Read Liza Picard's book, wrap yourself in the atmosphere of the past, and you'll emerge with a gulp of relief to be living now, not then -- Miranda Seymour * Sunday Times * This wonderful book drops us right in the noisy, dirty, dung-ridden heart of mid-eighteenth-century London ... Picard's street-level approach builds up a compelling, all-encompassing picture of how Londoners, from commoners to kings, lived and died * Glasgow Herald * This book sweeps across the London of 1740 to 1770 like a flying magnifying glass. [Picard's] dry humour and eagle eye make her a superb guide. It opens with a sedan chair tour around George II's London and along the river. I can only say it is brilliant -- Illtyd Harrington * Camden New Journal * Picard's exploration of life in the mid-eighteenth century succeeds in being both accessible and vivid.
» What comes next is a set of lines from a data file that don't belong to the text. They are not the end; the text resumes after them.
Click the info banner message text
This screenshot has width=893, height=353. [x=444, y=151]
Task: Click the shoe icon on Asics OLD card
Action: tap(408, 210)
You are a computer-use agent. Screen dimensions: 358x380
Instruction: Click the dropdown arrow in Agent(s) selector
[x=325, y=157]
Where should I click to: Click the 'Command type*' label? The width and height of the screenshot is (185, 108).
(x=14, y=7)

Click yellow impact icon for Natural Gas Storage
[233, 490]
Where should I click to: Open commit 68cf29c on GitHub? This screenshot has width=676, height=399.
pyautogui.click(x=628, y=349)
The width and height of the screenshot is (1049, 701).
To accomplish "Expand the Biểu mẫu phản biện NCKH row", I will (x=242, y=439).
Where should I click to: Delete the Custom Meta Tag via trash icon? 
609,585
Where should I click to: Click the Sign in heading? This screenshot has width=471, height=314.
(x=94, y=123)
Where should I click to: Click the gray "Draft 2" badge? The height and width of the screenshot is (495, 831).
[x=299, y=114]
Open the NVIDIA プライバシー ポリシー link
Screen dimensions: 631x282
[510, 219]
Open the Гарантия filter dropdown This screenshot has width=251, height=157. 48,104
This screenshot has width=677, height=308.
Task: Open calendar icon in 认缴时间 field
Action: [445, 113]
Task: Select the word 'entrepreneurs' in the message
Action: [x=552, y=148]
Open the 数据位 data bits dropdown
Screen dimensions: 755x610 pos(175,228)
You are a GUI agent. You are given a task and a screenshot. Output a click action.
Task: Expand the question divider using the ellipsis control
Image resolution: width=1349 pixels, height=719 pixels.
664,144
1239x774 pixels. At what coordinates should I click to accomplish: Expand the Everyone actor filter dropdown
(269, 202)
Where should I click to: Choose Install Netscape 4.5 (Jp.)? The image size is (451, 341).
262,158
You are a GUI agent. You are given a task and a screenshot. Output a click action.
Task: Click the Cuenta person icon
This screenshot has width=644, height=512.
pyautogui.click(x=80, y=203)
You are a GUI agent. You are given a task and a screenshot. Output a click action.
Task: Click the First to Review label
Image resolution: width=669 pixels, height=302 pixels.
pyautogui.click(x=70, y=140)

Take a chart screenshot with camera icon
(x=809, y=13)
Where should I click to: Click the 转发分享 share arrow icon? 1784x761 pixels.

Her curiosity and enthusiasm are infectious, and she has an instinct for what will interest the lay reader -- Victoria Lane * Daily Telegraph * In this new survey of Johnson's London, which spans the years 1740 to 1770, Liza Picard reveals what it was that proved so compelling about the monstrous metropolis ... With her keen eye for human quirks and human weakness, Picard brings the age's tortuous splendours and profound murkiness vividly to life, and does so with great verve and originality -- Henry Hitchings * Observer * There are fascinating disquisitions on do-it-yourself decorating, on male and female underwear, on funerals, and on the language of fans ... Dr Johnson's London is a Baedeker of the past ... It is absorbing and revealing in equal measure -- Peter Ackroyd * The Times * At last, a riveting history book with no wars, few dates and minimal references to the King ... Picard has an unerring eye for picking out the most vivid phrase, the most apt memory or pithiest description from the wealth of contemporary information that exists -- Ruth Cowen * Sunday Express *

Book Information

ISBN: 9781842127292
Publication date: 1st May 2003
Author: Liza Picard
Publisher: Weidenfeld & Nicolson an imprint of Orion Publishing Co
Format: Paperback / softback
Pagination: 384 pages
Categories: Social & cultural history, Modern history to 20th century: c 1700 to c 1900,

About Liza Picard

Liza Picard was born in 1927. She is the bestselling author an acclaimed series of books on the history of London: Elizabeth's London, Restoration London, Dr Johnson's London and Victorian London. Her most recent book, Chaucer's People, explores the Middle Ages through the lives of the pilgrims in The Canterbury Tales. She read law at the London School of Economics and was called to the Bar by Gray's Inn, but did not practise. She worked for many years in the office of the Solicitor of the Inland Revenue before retiring to become a full-time author. She lives in London.